According to various analysts, the first drafts of the Plant Variety Protection Bill were careful in trying to strike a balance between breeders’ and farmers’ rights. In fact, the draft was based on the former Organisation of African Unity’s Model Law adopted in 1998, which leans towards the protection of farmers’ rights.

This includes the right to save, exchange and breed these seeds on a non-commercial basis, age-old practices that small farmers all over the world have used.

However, there was a stalemate in the Ugandan cabinet when it considered the draft bill in February last year. At issue was where to draw the line between farmers’ and breeders’ rights.

According to one source, the conundrum was resolved by President Yoweri Museveni himself, who came to the cabinet meeting where the Plant Variety Protection Bill was discussed and condemned local communities for ‘‘sitting on resources without utilizing them’’.

He therefore felt they did not need to be consulted and instructed that the local community rights section in the bill be removed.

There have been concerted efforts from certain quarters to promote the use of hybrid seeds in Uganda. Early last year, a grant of 150 million dollars was provided to the country and its neighbours by the Rockefeller Foundation and the Bill and Melinda Gates Foundation to launch the Alliance for a Green Revolution in Africa (AGRA).

The money is to pay for more research into hybrid seeds, the provision of inorganic fertilizers, water management and extension services to facilitate the propagation of these seeds.

According to the government source, the US Agency for International Development’s project, known as the Uganda Agricultural Productivity Enhancement Program (APEP), has also been actively advocating the adoption of stronger intellectual property rules, including the use of biotechnology.

Tukundane Cuthbert is an extension worker, someone who helps farmers improve their productivity. He outlined the promises and pitfalls of hybrid seeds as follows: ‘‘The hybrid cabbage takes only three months and then you can harvest it.
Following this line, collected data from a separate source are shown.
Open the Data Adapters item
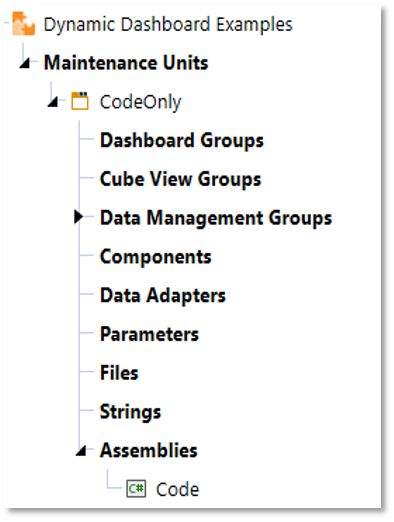This screenshot has width=394, height=522. coord(163,296)
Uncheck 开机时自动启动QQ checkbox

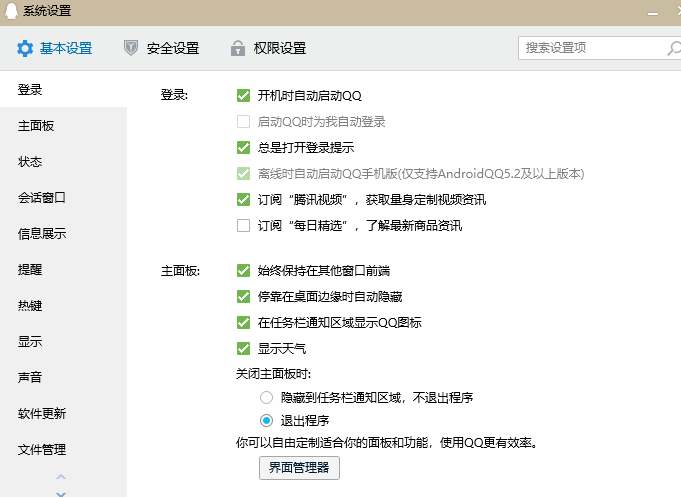[x=243, y=96]
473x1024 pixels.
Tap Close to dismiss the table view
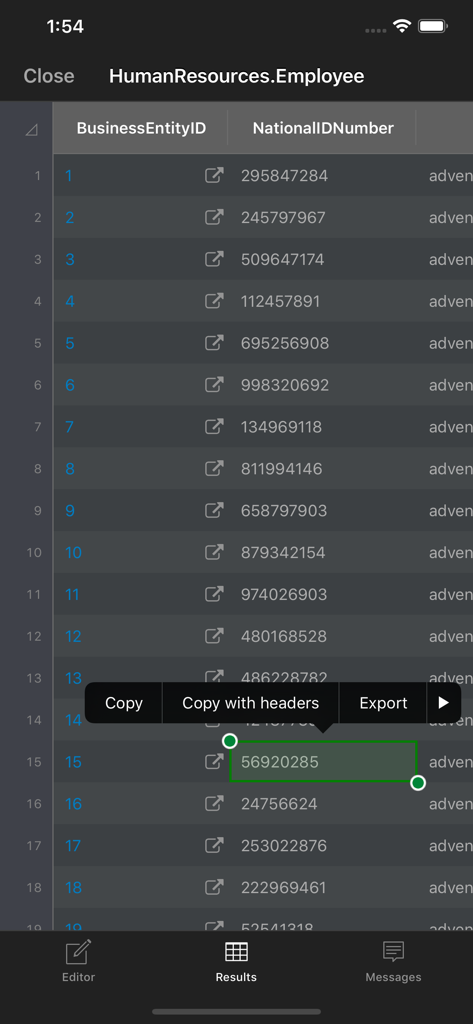(49, 76)
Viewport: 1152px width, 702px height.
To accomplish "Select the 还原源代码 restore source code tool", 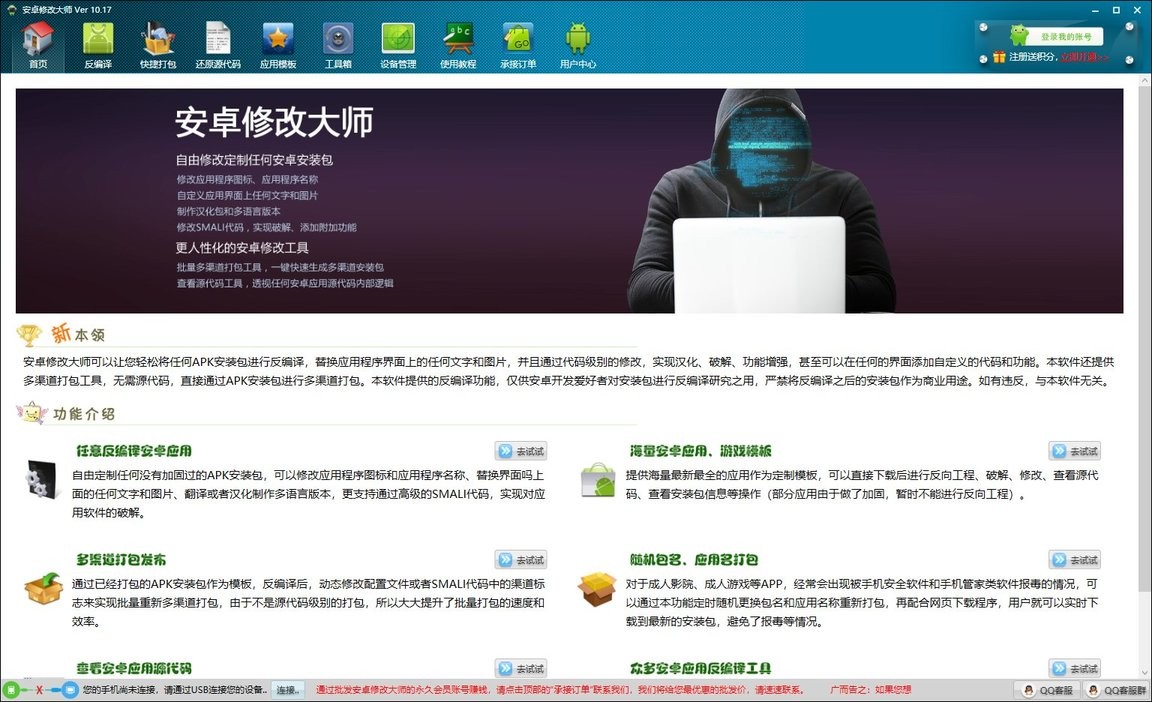I will point(217,44).
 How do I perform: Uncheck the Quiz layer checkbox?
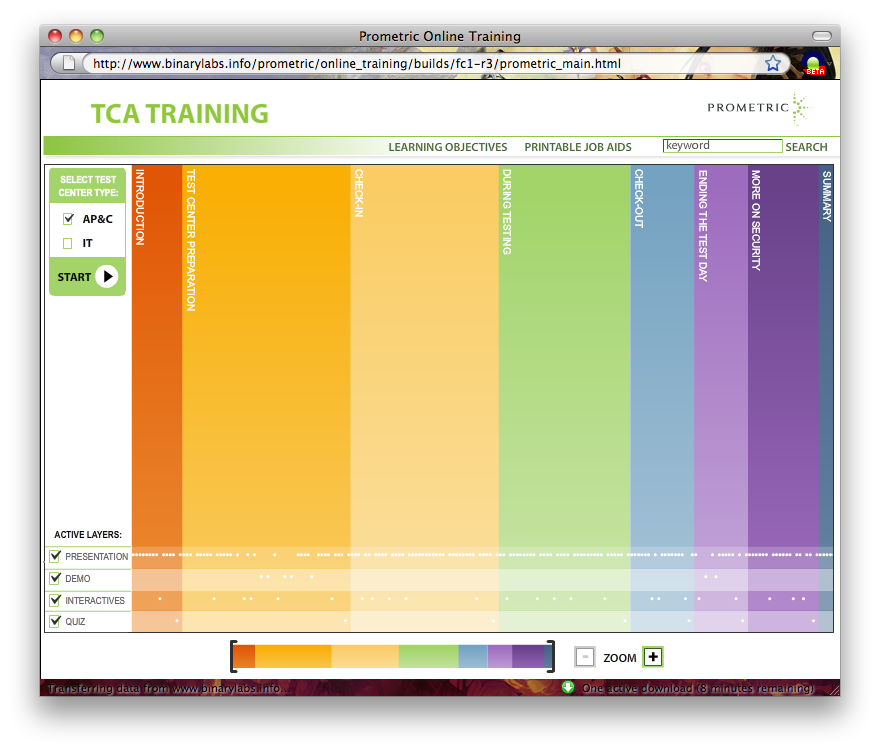[x=55, y=621]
‘‘Our traditional variety takes six months and there is no time for leaving the land fallow before you have to replant. With the hybrid cabbage, we can have more harvests per year.
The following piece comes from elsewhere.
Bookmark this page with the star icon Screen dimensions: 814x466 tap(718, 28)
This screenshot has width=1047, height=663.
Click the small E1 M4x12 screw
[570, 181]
‘‘But the seed can only be used once and that is all. We could use our traditional seeds over and over again. This means that at the end of the season (when we have used hybrid seeds), we have to buy new seeds. Those of us who are poor and can’t go to the market then cannot eat. Or we have to borrow and it is difficult to get collateral.

‘‘The hybrid seeds are high yielding, but we cannot afford to buy the technology and maintain it. I wish the government would empower the local researchers to own the technology,’’ Cuthbert said.

Another extension worker, John Kisembo, who works with Caritas in Uganda, was even more sceptical about the wonders of hybrid seeds. Caritas is a confederation of 162 Catholic relief, development and social service organisations.

According to Kisembo, ‘‘we are promoting indigenous seeds because there is a sustainability issue here. You can plant them over decades and they always germinate.

‘‘Our traditional varieties are also more resilient. The challenge we have is to improve the soil management practices farmers use. When there is good soil management, the traditional seeds do well. We also need research in organic agriculture and ways to control diseases.

‘‘The threat of hybrid seeds is not only that it is inorganic, but those promoting it are also advocating the use of other (chemical) inputs. This is a form of agriculture that is very expensive for our farmers,’’ Kisembo said.

If the bill is passed by the parliament, the protection of breeders’ rights is likely to further increase the availability of hybrid seeds on the market. As this happens over time, certain forms of traditional seeds will become scarce, threatening the biodiversity of the country and the region as well as the financial viability of farming for the rural poor.